Feito esse comentário sobre a questão simbólica, importa saber o que realmente
é sigiloso. Por secreto, recoberto pelo juramento constante da iniciação,
elevação e exaltação para qualquer patamar maçônico, está a liturgia e os
sinais característicos de cada grau e apenas isso. A qualquer maçom ativo ou
adormecido, é terminantemente vedado repassar ao público a aos seus parentes
mais próximos a palavra sagrada, a palavra de passe, a marcha, os sinais de
identificação, as batidas do grau, e demais aspectos litúrgicos e sinalizadores
do grau. Não porque, mediante pesquisa, um terceiro não possa obter as
informações, mas em respeito absoluto à palavra empenhada à Ordem que jurou
defender e resguardar. É justamente por isso que devemos a todo o custo
"desmistificar" assuntos maçônicos mais básicos, proporcionando aos
que nos cercam, pais e filhos queridos, a possibilidade de nos conhecer melhor,
evitando inclusive esses preconceitos mais simplistas de ramos reformadores
contemporâneos do cristianismo.
Julgamos que está bem delineada a diferença entre "sigilo maçônico" e
"discrição maçônica". Por aquela, tomamos como paradigmas
insuperáveis, blindados pelo juramento inquebrável, onde o iniciado jamais
deixará de pertencer à Ordem. As palavras, sinais e toques unem eternamente o
neófito à Arte Real, ainda que adormeça ou debande completamente. Por isso
mesmo, até mesmo os "reformados", irmãos que desacreditaram da
Maçonaria para abraçar correntes religiosas sectárias que incriminam a Ordem
com imputações satânicas, até mesmo esses mantém-se regulares para com o Templo
que frequentaram, não transmitindo temerariamente tais segredos. Vê-se que os
livros que pretendem dispersar os mistérios da Maçonaria, geralmente foram
escritos por ignorantes nos assuntos reservados da Arte Real, ora errando sobre
as afirmações, ora confundindo graus, sinais, palavras, usos e costumes com a
liturgia propriamente.
Finalmente, a discrição maçônica é sempre bem-vinda, mas não inviabiliza a
instrução de terceiros nos signos maçônicos. Sessões brancas são, no meu ponto
de vista, bastante recomendáveis para proporcionar uma partilha dos
conhecimentos maçônicos com a sociedade. A comemoração dos dias festivos e
datas religiosas, além de outras atividades em conjunto dentro do Templo, devem
ser estimuladas. É preciso chamar a família, os amigos, os colegas de serviço,
agregando-os todos no Templo e formando uma nova e interessante Egrégora. A
postura discreta, reservada do maçom enquanto maçom somente o valoriza, mas não
é preciso "mistificar" a discrição, confundindo-a com o sigilo
maçônico.
Como a Maçonaria do séc XXI pretende fundar (re-fundar) um novo centro de
gravidade maçônica no Brasil, é preciso ajudar com cimento fresco, renovador,
ao mesmo tempo em que reserva-se tijolos firmes, sólidos, inquebráveis.
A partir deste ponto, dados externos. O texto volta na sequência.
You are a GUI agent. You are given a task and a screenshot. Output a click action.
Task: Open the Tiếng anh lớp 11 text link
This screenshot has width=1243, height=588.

Flexíveis devemos ser até onde os nossos compromissos nos permitem; tolerância
deve ser a nossa meta última como indivíduos e maçons; compromisso com os
mistérios que são o combustível de nossa própria transformação interior não
pode ser objeto de barganha. O que é segredo deve continuar sendo: o que não é,
não precisa ser tratado como tal. Vamos envolver toda a comunidade que nos
circula, fincando o compasso numa Loja Maçônica!
Recebam todos o meu tríplice e fraternal abraço!